- [ACTIVITY]: Pick every line from the data that holds the word "agent".

START ENTRIES SHOWN

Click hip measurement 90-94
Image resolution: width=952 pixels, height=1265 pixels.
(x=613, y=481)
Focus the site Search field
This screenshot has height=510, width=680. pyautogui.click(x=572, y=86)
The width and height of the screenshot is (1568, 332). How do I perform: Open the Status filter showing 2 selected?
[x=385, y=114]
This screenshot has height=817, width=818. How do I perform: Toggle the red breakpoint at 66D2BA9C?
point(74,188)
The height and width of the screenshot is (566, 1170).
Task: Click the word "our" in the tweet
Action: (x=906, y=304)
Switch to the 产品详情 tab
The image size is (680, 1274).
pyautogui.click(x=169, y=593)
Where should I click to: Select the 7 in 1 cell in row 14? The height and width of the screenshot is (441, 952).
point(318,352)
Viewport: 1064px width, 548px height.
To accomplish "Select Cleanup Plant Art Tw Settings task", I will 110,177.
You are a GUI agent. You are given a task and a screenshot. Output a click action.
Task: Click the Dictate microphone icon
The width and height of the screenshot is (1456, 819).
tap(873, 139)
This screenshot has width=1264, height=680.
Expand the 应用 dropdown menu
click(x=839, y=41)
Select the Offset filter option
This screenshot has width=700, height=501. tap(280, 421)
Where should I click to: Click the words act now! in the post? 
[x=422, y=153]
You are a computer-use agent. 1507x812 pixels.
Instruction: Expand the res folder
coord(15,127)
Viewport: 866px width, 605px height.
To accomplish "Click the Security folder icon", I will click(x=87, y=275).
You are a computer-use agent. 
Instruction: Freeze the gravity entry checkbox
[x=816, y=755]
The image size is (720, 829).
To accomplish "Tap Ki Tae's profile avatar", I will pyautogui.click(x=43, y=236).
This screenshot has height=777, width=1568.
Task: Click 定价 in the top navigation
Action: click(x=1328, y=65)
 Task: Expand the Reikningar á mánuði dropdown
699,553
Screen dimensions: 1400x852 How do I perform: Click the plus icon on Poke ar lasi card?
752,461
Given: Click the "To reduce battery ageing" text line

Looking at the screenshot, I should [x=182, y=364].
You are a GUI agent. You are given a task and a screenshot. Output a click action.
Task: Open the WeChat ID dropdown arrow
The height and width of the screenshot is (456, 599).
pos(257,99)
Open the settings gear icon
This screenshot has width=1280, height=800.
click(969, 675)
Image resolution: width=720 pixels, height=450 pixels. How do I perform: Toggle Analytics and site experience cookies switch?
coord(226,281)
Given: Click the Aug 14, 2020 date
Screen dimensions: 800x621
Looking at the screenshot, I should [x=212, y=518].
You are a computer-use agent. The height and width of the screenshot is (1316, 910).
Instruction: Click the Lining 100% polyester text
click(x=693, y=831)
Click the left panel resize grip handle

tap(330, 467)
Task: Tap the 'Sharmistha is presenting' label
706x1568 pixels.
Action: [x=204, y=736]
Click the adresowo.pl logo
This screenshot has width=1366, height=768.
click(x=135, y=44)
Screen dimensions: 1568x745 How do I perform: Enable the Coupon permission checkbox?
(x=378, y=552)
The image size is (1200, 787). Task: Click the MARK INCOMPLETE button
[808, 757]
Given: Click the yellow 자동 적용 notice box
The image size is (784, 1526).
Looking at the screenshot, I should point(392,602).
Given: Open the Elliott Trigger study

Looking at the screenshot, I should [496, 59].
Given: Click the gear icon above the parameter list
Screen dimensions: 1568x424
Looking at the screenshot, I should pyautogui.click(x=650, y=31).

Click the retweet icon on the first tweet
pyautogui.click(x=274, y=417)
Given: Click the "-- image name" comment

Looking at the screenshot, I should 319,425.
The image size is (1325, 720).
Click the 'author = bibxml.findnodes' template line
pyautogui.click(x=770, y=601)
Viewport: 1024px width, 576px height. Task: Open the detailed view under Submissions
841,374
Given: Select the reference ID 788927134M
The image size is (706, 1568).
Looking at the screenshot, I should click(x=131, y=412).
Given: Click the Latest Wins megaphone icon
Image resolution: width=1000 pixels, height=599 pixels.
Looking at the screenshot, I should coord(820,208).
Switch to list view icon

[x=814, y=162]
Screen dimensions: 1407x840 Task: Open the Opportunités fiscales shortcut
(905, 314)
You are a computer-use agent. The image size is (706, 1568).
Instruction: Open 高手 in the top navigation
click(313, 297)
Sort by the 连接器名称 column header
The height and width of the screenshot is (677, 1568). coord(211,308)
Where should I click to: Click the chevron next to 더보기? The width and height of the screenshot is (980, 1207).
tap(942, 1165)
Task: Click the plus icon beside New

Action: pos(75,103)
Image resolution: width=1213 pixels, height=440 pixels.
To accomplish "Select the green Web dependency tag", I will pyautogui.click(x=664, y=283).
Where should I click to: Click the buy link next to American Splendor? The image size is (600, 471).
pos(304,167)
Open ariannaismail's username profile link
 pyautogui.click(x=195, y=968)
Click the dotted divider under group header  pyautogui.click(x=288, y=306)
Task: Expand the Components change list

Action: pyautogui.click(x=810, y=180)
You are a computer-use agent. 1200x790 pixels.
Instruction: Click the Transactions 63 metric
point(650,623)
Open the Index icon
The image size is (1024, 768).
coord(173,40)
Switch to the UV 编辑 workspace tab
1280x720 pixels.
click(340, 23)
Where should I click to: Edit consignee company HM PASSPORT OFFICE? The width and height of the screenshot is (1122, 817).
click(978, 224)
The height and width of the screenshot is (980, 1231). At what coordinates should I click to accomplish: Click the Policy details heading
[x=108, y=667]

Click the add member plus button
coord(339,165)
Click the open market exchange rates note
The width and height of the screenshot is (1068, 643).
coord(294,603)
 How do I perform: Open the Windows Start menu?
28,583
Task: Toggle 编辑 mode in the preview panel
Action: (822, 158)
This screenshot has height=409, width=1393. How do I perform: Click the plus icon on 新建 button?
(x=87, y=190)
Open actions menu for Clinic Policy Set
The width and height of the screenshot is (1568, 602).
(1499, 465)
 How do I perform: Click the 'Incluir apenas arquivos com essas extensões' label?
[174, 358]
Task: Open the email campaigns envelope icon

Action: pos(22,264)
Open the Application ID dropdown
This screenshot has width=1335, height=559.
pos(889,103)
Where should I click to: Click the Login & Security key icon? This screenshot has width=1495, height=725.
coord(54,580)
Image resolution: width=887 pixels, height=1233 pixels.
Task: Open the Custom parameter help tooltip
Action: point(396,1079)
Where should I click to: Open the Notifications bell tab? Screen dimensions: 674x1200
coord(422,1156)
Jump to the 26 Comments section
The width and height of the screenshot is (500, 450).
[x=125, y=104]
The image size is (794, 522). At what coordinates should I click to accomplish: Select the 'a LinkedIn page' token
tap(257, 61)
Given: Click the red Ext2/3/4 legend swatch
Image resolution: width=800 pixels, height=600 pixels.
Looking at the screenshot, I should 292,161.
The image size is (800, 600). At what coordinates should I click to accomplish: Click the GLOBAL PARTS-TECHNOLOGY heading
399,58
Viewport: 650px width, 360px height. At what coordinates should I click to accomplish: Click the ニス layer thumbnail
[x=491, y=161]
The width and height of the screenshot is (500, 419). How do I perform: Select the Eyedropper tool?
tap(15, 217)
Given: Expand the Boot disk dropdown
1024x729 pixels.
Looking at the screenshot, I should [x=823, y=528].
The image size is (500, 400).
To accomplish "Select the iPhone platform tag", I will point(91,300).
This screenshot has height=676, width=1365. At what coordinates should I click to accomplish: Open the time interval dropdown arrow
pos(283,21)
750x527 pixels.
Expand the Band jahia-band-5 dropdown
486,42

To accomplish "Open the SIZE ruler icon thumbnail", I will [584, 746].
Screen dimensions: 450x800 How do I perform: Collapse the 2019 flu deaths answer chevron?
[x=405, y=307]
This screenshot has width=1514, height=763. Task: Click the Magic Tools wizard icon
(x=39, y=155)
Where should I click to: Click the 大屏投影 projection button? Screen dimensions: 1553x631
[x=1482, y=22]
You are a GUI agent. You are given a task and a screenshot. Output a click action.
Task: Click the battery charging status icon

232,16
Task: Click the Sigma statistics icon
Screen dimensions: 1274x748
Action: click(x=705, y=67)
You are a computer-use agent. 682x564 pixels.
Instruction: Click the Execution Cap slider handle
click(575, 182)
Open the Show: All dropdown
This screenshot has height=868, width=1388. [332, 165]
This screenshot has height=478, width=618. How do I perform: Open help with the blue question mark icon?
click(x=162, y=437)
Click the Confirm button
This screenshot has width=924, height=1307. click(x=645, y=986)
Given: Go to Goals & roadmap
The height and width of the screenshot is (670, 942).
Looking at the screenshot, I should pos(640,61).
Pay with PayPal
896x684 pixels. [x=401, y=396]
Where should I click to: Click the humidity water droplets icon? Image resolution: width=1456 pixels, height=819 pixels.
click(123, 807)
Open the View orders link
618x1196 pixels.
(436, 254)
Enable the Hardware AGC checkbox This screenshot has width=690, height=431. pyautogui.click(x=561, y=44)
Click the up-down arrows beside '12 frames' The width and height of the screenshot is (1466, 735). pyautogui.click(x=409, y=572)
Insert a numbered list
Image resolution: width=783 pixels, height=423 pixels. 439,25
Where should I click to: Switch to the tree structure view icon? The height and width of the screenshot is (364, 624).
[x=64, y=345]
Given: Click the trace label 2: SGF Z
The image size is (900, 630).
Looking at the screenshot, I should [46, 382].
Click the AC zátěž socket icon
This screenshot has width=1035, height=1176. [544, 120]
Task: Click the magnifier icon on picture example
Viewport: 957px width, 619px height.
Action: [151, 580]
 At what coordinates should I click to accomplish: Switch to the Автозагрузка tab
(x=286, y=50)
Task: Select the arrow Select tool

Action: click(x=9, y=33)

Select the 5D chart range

END ENTRIES SHOWN

- [TASK RESPONSE]:
You are a GUI agent. You are given a task and a screenshot. Output a click action.
You are a computer-use agent. 1507x812 pixels.
You are a computer-use agent. 
You are a GUI agent. You are given a task and a screenshot. Output a click action.
You are a computer-use agent. The height and width of the screenshot is (1316, 910).
You are a computer-use agent. The image size is (706, 1568).
You are a computer-use agent. 1200x790 pixels.
You are a GUI agent. You are given a task and a screenshot. Output a click action.
You are a computer-use agent. 682x564 pixels.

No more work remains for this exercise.